**Instructions to follow**
Please repeat, from the entries that follow, the lines from the one containing "Switch to the" through the one containing "has height=1550, width=2025." exactly, adding nothing.

**Available data**
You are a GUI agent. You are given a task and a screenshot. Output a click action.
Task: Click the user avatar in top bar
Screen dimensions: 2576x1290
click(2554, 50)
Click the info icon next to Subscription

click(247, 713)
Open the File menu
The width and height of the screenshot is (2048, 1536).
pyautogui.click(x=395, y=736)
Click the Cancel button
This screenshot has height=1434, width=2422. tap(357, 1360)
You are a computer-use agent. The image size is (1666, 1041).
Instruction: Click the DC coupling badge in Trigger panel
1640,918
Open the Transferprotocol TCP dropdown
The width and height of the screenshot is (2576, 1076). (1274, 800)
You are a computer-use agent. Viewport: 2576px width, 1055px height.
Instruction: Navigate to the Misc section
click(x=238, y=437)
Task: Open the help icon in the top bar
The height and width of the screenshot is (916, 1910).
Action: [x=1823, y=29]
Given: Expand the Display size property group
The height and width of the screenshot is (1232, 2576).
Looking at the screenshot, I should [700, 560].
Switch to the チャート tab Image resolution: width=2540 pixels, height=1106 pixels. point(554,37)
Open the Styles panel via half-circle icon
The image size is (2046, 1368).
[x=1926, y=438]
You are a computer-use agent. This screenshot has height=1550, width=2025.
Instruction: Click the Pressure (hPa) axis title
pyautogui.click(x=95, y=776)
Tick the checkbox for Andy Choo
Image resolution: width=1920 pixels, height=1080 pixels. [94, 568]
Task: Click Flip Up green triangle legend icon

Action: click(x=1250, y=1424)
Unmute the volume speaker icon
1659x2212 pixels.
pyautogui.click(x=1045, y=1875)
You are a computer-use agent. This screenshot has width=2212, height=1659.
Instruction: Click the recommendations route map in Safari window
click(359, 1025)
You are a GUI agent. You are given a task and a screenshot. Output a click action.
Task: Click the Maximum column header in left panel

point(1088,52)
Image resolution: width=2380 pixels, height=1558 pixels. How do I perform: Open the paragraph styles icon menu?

**Solution below**
Switch to the チャート tab Image resolution: width=2540 pixels, height=1106 pixels. point(554,37)
Open the Styles panel via half-circle icon
The image size is (2046, 1368).
[x=1926, y=438]
You are a computer-use agent. This screenshot has height=1550, width=2025.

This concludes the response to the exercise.